Lehre als Erfolgsmodell?
Letztes Wochenende zogen rund 400 Lernende in Basel durch die Innenstadt und forderten bessere Arbeitsbedingungen. Wir haben bei unserer Community und bei Betrieben nachgefragt, ob die Lehre heute noch attraktiv ist.
Lernende klagen über ungleiche und zu geringe Bezahlung, zu wenig Ferien und einen teils wenig wertschätzenden Umgang seitens ihrer Auszubildenden. Die Lernendenvereinigung Scorpio rief daher am letzten Wochenende zu einer Demonstration in Basel auf. Im Vorfeld haben zwei lernende junge Frauen mit Bajour über ihre Beweggründe gesprochen. Kurz darauf fragten wir in unserer Frage des Tages danach, ob die Lehre heute überhaupt noch attraktiv ist. Eine beachtliche Mehrheit unserer Community von 76 Prozent findet: Ja. Die Standpunkte der Auszubildenden und besonders die Forderung nach mehr Lohn stossen nicht immer auf Verständnis.
«Lernende sind Menschen in der Ausbildung, die noch Unterstützung bekommen.»Beatrice Isler-Schmid, Vorstandsmitglied Die Mitte
So ist Beatrice Isler-Schmid, Vorstandsmitglied Die Mitte, bezüglich des Lohns der Meinung, dass der Lehrlingslohn keinesfalls existenzsichernd sein müsse: «Der überwiegend grössere Anteil der Lernenden wohnt noch daheim», schreibt sie und fügt an: «Lernende sind keine Billiglohnarbeitenden, sondern Menschen in der Ausbildung, die noch Unterstützung bekommen.»
Weg in alle Richtungen offen
Dieser Ansicht ist auch Elektro-Installateur Patrick Bossard, der angestellter Leiter Berufsbildung in einem grossen Unternehmen ist. Ihn erstaunt, dass über das Thema so heftig debattiert wird. Denn die jungen Leute würden auch während einer weiterführenden Schule und auch anschliessend keinen Lohn erhalten. Er schreibt: «Hingegen ist man nach der Lehre arbeitsmarktfähig, verdient, gerade im Handwerk, so gut, dass dann ein eigener Haushalt gegründet werden kann und der Weg weiter nach oben in alle Richtungen offen steht.»

◆ Arbeitsaufträge:
1 – Schreiben Sie aus dem Text über die Lehre die Passage von „Letztes Wochenende zogen“ bis „heute noch attraktiv ist.“ wortgetreu ab.
2 – Nennen Sie alle Eigennamen im Text über die Lehre, die keine Personen bezeichnen.

◆ Material:
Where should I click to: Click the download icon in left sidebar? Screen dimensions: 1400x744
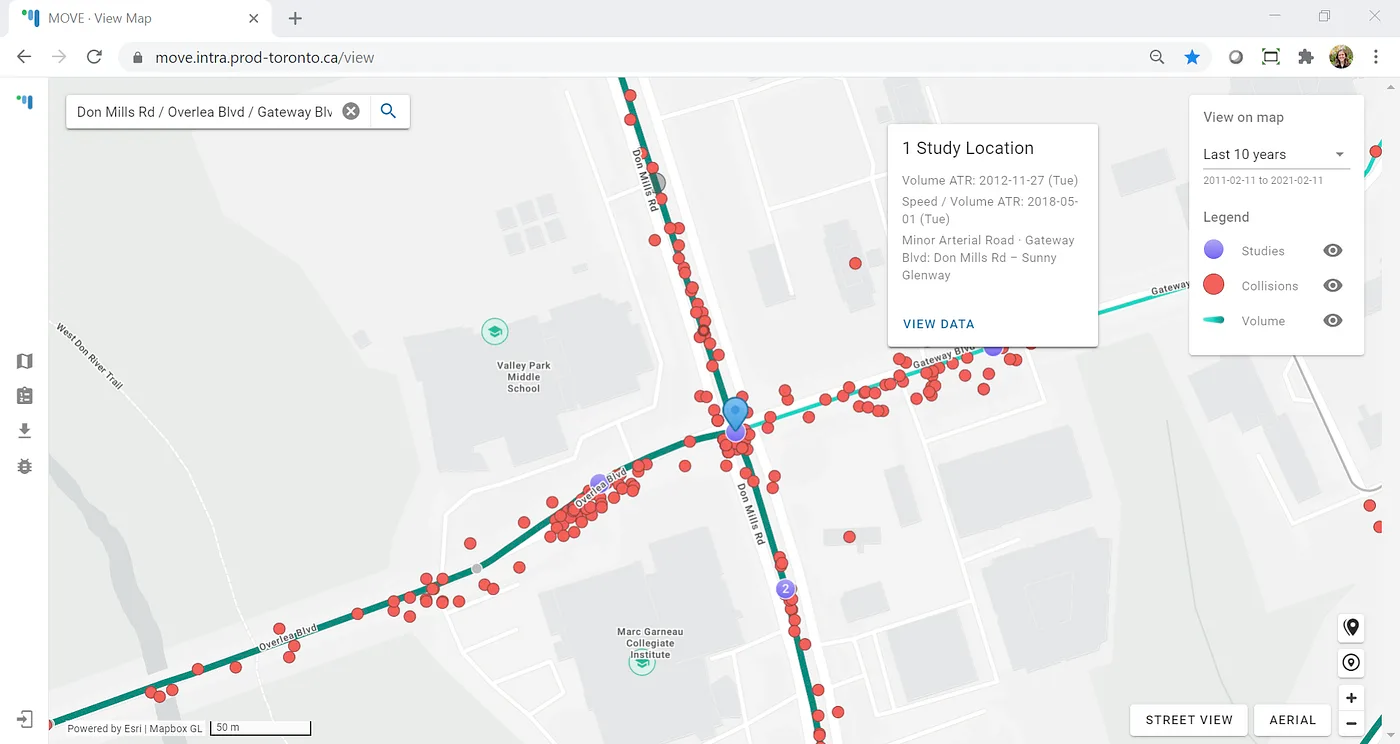pyautogui.click(x=25, y=431)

◆ Lösungen:
1 –
Letztes Wochenende zogen rund 400 Lernende in Basel durch die Innenstadt und forderten bessere Arbeitsbedingungen. Wir haben bei unserer Community und bei Betrieben nachgefragt, ob die Lehre heute noch attraktiv ist.

2 – Basel, Scorpio, Bajour, Die Mitte